The Brooklyn, N.Y., native was finally diagnosed in 1996 with systemic scleroderma, a disorder that causes her immune system to attack her lungs. Her health has deteriorated so much that she now needs a double-lung transplant to survive.

The 56-year-old woman's health was made worse when she was diagnosed with pulmonary fibrosis four years ago as a result of the disorder. Since January, Smith said, her condition has weakened to the point where she struggles to even speaks.

"I'm not even the same person," said Smith, who is married and has two adult sons.

On July 21, P.J. Whelihan's Pub in Cherry Hill is hosting a fund-raiser to help offset some of the costs incurred as a result of her health problems. "Breath of Life" will be held from 2 to 6 p.m., and admission is $20, with part of the proceeds go to help Smith.

After her diagnosis in 1996, she had to quit her job in circulation at the Burlington County Times, and now has to depend on friends and family to help her get through each day.

"I live in a bubble most of the time," she said. "I have to rely on other people."

The disorder has kept her from family functions and church, forcing her to watch services online.

"It's been hell," said Smith, adding that her husband of 13 years, Richard, helps her around the house.

The cost of a double-lung transplant on average is about $800,000, which includes the first 100 days of post-transplant treatment but does not include the lifetime of treatment that follows, said Emily Joyner of the National Foundation of Transplants (NFT).

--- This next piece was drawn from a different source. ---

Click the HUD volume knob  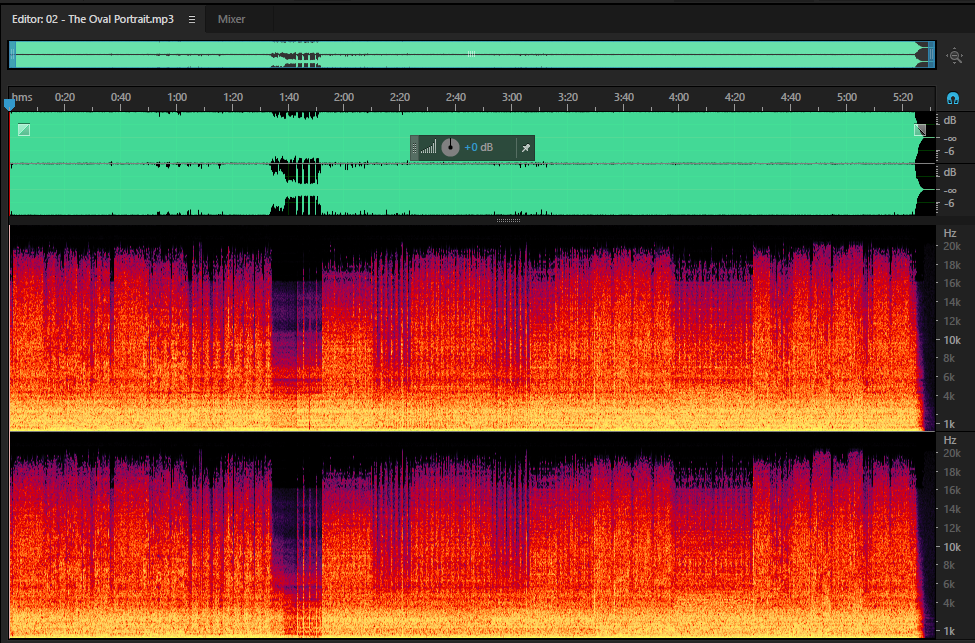click(x=450, y=147)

"Some of our patients are taking 30 pills a day," Joyner said.

NFT assists patients like Smith with fund-raising, Joyner said.

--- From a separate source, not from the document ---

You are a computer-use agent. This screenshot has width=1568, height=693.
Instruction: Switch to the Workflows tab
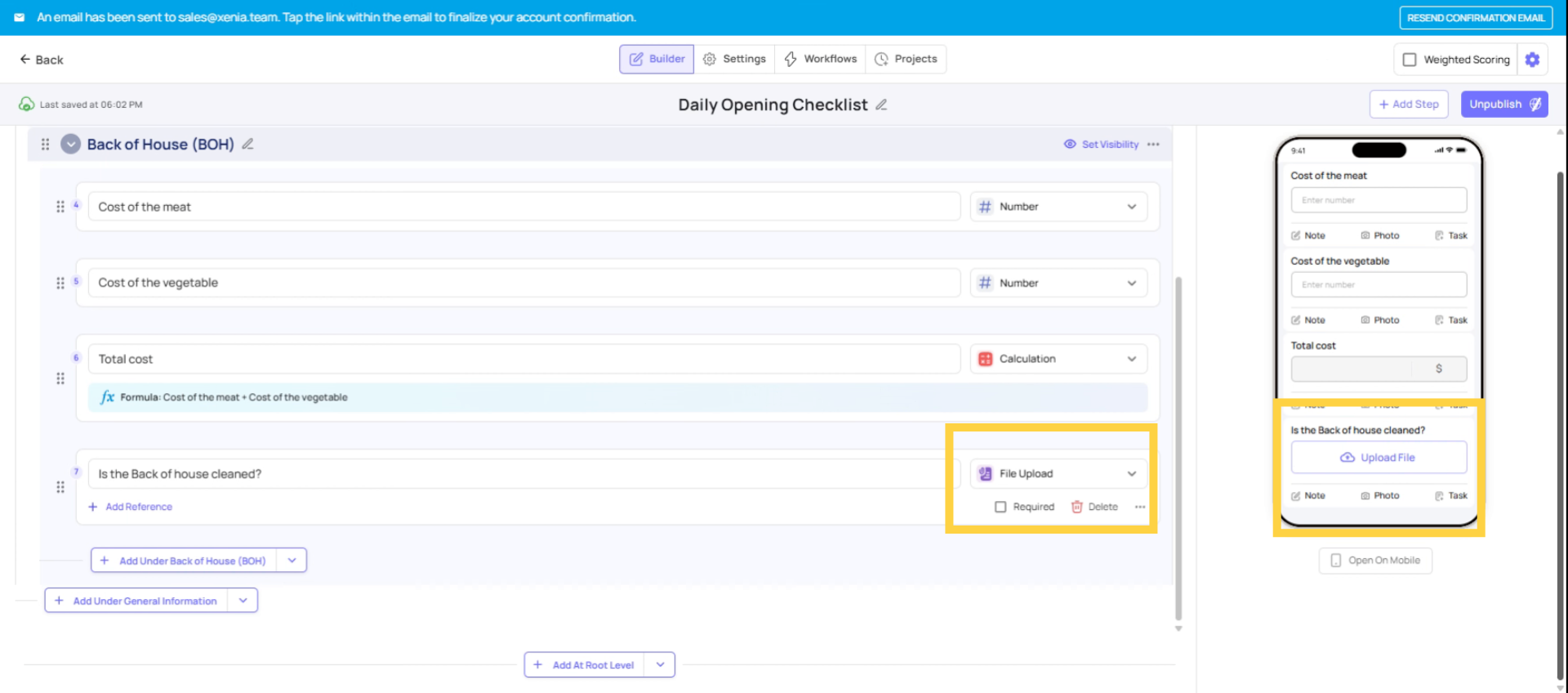pyautogui.click(x=821, y=59)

Smith has been on the transplant list for two years waiting for a donor. Only one hospital - University of Pittsburgh Medical Center Presbyterian - agreed to take her because she is labeled "high-risk," Smith said.

If a donor is found, Smith will be contacted and at a moment's notice must call Angel Flight, a nonprofit that arranges free air transport, to fly her to Pittsburgh within the four-hour window when the lungs are viable.

After the transplant, she has to spend two to three months near Pittsburgh and use a feeding tube because of damage to her esophagus due to the illness. The cost of lodging can vary, Joyner said, but is high.

"No matter what the price is, it adds up quickly," Joyner said.

Despite the hardship the disease had caused her and her family, Smith has her bags packed and is ready for the moment her time comes for a transplant.

"The doctors have told me that I'm only going to survive if I get lungs at this point," she said.